Williamsburg native Terry Banez was officially appointed as executive director of the Williamsburg Business Council March 21.
The Greater Williamsburg Chamber and Tourism Alliance announced the appointment Wednesday in a news release.
Banez has served as interim executive director of the Business Council since September. She was appointed as interim following the departure of former chamber President Karen Riordan.
“We have received overwhelmingly positive feedback from our staff, members and the community at large about the successful job that Terry has done in leading the Business Council and supporting the work of the Williamsburg Tourism Council and the Greater Williamsburg Chamber & Tourism Alliance over the past seven months. We felt it was the appropriate time to remove Interim from her title,” said Alliance Board Chairwoman Jeanne Zeidler in the news release.
The chamber and tourism alliance said Banez helped increased Business Council membership by 48 percent since she was put into the interim position.
During that time, the Business Council also facilitated the merger of the alliance’s former young professionals group, ASCEND, with the area Young Emerging Professionals group.

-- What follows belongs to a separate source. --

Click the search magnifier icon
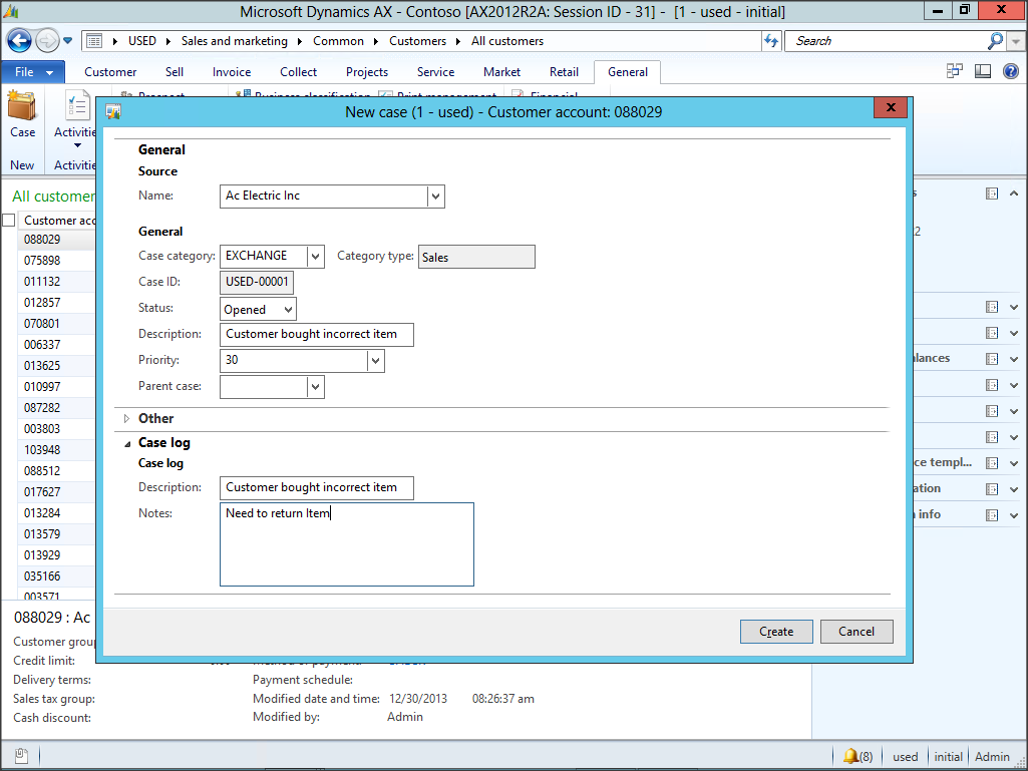 click(995, 40)
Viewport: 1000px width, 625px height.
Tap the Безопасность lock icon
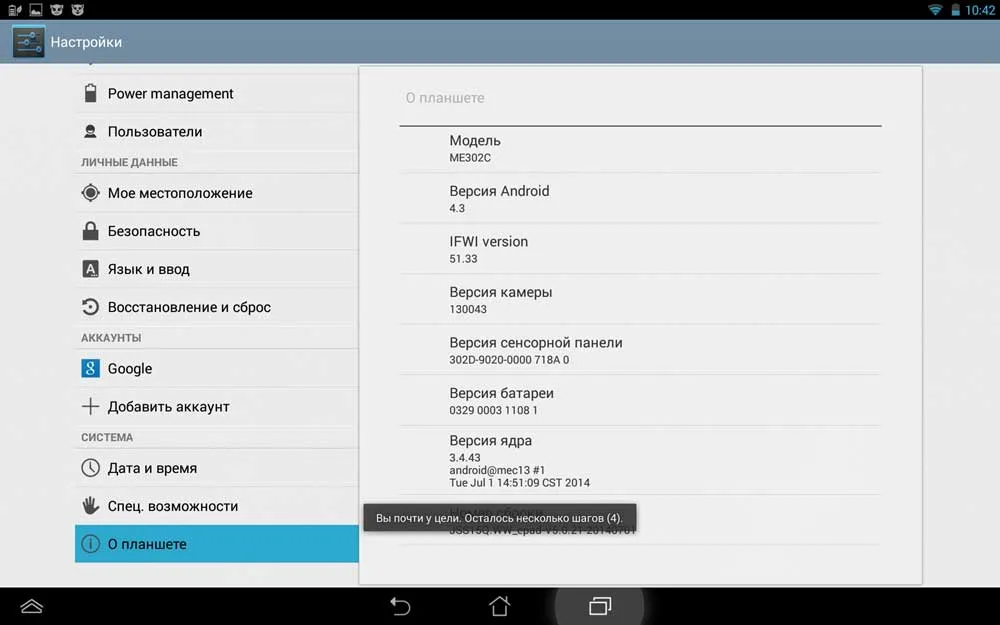coord(91,231)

“I am honored to continue leading the Business Council and to have the support of the Alliance Board of Directors, staff and our local businesses,” Banez said in the release. “I look forward to partnering with the community to strengthen our businesses through advocacy, credibility, business development and networking opportunities.”
Around the same time of Riordan’s departure, the Greater Williamsburg Chamber and Tourism Alliance was also restructured, dividing Riordan’s president position into two executive director positions: one for the Business Council and another for the Tourism Council.
On March 14, the Tourism Council announced the appointment of Victoria Cimino as their executive director. She will be tasked with determining the fate of millions of dollars in tax revenue generated by Senate Bill 942.
Senate Bill 942 went into effect July 1, and sets aside tax revenue generated by the $2 room tax from hotels, motels and bed and breakfasts and a 1 percent increase in state sales tax. Half of the funding from the taxes will go toward marketing the Historic Triangle as a tourist destination.